Can you edit the listing below so that every "screenshot" becomes "screen capture", with nothing else changed? Leave the pictures out of your version.

##############################

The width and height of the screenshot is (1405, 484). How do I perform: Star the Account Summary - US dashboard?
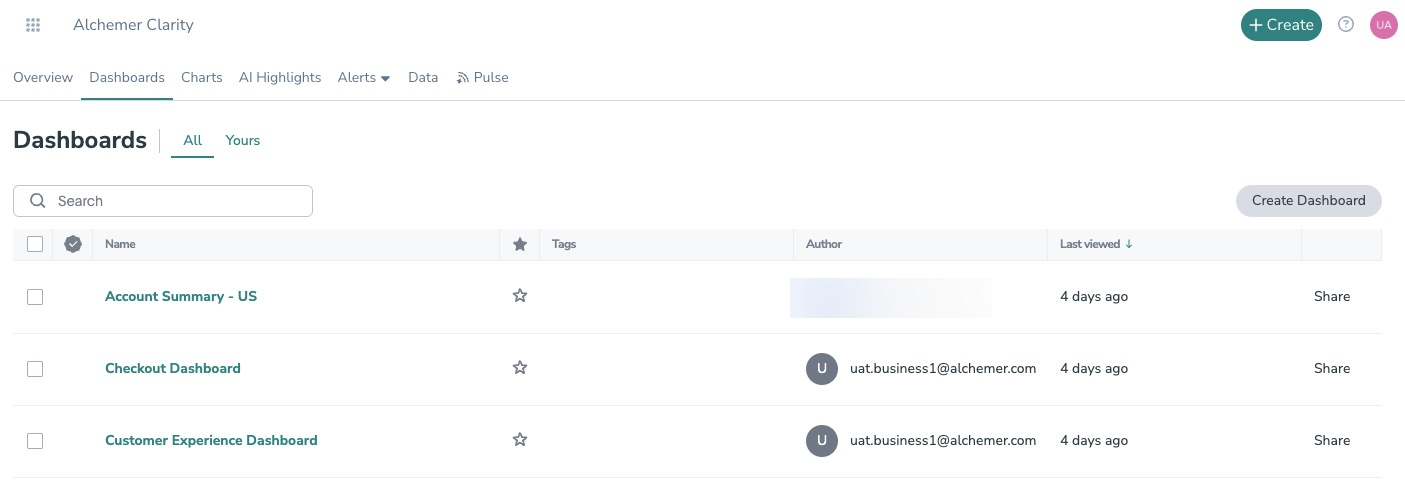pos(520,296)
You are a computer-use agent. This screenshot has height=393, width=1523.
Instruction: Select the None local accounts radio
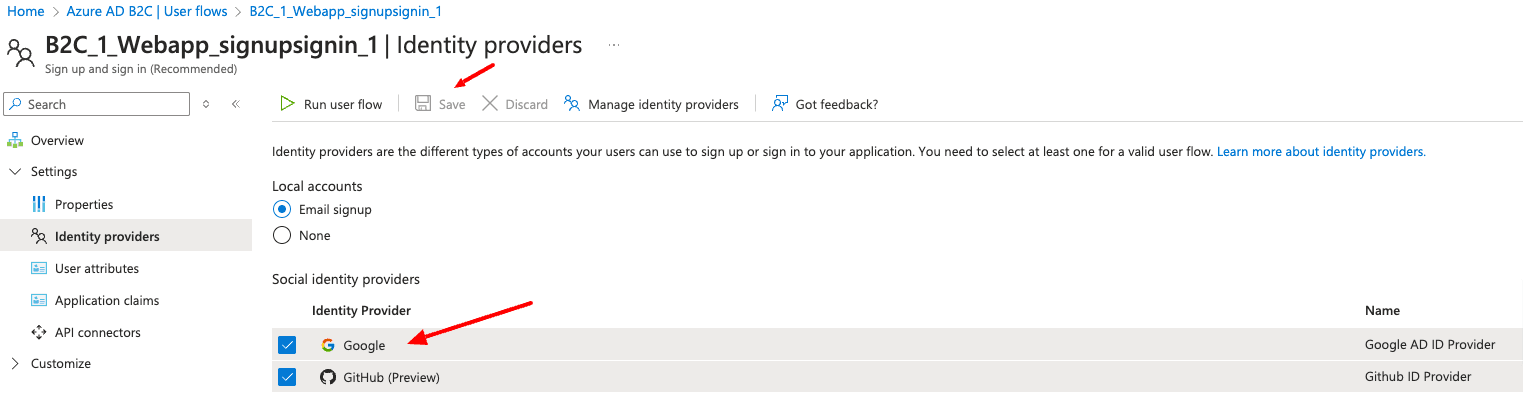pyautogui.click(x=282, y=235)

##############################

▶ The response:
The width and height of the screen capture is (1405, 484). How do I perform: Star the Account Summary - US dashboard?
pos(520,296)
You are a computer-use agent. This screen capture has height=393, width=1523.
Instruction: Select the None local accounts radio
pyautogui.click(x=282, y=235)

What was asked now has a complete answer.